Did your BGP crash today?

Lucy Lynch llynch at civil-tongue.net
Fri Aug 27 18:42:17 UTC 2010


FYI:

----------------------------------------------------------------------
Dear Colleagues,

On Friday 27 August, from 08:41 to 09:08 UTC, the RIPE NCC Routing
Information Service (RIS) announced a route with an experimental BGP
attribute. During this announcement, some Internet Service Providers
reported problems with their networking infrastructure.

Investigation
--------------

Immediately after discovering this, we stopped the announcement and
started investigating the problem. Our investigation has shown that the
problem was likely to have been caused by certain router types
incorrectly modifying the experimental attribute and then further
announcing the malformed route to their peers. The announcements sent
out by the RIS were correct and complied to all standards.

The experimental attribute was part of an experiment conducted in
collaboration with a group from Duke University. This involved
announcing a large (3000 bytes) optional transitive attribute, using a
modified version of Quagga. The attribute used type code 99. The data
consisted of zeros. We used the prefix 93.175.144.0/24 for this and
announced from AS 12654 on AMS-IX, NL-IX and GN-IX to all our peers.
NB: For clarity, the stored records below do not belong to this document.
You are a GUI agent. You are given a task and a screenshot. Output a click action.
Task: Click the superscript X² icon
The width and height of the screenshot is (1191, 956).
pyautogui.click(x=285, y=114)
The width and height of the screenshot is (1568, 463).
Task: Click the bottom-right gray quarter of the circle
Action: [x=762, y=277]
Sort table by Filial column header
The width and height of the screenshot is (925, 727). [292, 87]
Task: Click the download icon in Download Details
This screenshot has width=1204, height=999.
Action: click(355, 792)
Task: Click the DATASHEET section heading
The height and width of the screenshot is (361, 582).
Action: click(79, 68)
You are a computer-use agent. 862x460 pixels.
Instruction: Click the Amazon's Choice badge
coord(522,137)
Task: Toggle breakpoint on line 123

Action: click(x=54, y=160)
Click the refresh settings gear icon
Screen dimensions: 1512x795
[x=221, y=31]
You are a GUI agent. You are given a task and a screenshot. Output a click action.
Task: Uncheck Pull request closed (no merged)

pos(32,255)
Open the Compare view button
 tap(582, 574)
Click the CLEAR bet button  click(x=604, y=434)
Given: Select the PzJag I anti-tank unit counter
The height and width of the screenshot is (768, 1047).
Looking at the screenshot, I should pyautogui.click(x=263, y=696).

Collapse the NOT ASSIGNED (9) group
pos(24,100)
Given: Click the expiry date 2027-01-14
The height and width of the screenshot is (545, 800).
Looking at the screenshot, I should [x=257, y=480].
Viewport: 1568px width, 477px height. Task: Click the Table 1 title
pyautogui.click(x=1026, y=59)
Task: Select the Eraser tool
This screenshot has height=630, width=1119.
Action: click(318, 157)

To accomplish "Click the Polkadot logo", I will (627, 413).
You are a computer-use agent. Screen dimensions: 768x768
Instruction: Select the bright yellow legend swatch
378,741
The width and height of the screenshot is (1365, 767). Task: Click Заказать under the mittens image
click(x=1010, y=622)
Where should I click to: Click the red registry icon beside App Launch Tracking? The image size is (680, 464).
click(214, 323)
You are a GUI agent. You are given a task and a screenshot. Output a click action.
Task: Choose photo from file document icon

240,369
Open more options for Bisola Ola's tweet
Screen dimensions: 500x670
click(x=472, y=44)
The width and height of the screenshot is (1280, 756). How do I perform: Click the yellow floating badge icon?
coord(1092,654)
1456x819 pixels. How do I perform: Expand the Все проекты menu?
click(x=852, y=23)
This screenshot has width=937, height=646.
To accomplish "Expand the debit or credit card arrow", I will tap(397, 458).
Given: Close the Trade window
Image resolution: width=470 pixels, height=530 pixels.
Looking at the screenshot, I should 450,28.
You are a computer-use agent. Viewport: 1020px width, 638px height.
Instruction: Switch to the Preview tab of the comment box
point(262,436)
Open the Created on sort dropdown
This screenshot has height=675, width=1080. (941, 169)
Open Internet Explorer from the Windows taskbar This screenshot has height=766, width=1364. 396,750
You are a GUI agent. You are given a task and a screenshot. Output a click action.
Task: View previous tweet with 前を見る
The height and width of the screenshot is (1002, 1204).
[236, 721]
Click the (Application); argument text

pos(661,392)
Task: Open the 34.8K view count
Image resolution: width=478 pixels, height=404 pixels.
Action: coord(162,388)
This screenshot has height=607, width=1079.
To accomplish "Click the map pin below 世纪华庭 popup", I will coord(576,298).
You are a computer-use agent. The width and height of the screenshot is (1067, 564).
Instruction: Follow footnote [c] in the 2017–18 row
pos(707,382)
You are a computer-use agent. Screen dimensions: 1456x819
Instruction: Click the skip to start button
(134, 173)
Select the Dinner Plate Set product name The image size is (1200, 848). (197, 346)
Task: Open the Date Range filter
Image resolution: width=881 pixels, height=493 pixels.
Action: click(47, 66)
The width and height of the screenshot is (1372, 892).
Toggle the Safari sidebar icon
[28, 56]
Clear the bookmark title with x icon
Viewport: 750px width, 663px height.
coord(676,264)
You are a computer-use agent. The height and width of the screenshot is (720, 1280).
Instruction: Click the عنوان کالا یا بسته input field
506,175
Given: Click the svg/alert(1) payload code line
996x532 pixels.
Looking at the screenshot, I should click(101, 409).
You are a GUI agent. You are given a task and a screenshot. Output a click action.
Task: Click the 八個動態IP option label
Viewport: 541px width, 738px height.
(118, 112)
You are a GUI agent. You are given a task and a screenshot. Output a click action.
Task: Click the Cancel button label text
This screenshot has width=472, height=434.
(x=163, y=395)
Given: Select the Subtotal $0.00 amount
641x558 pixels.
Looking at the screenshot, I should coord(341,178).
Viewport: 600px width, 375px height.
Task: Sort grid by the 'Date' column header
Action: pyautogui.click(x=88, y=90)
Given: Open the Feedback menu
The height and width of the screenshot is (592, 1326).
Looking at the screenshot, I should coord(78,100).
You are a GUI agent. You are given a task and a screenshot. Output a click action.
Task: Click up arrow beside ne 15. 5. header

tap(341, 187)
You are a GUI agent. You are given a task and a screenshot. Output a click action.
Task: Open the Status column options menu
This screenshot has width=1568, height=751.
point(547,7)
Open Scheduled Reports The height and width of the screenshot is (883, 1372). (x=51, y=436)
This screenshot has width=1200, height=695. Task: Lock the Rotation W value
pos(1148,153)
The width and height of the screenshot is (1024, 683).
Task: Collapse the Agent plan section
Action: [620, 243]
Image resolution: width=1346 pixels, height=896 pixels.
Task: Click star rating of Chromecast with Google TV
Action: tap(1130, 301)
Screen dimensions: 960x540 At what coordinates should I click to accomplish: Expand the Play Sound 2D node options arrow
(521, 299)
Reports from affected ISPs showed that the length of the attribute in
the attribute header, as seen by their routers, was not correct. The
header stated 233 bytes and the actual data in their samples was 237
bytes. This caused some routers to drop the session with the peer that
announced the route.

We have built a test set-up which is running identical software and
configurations to the live set-up. From this set-up, and the BGP packet
dumps as made by the RIS, we have determined that the length of the data
in the attribute as sent out by the RIS was indeed 3000 bytes and that
all lengths recorded in the headers of the BGP updates were correct.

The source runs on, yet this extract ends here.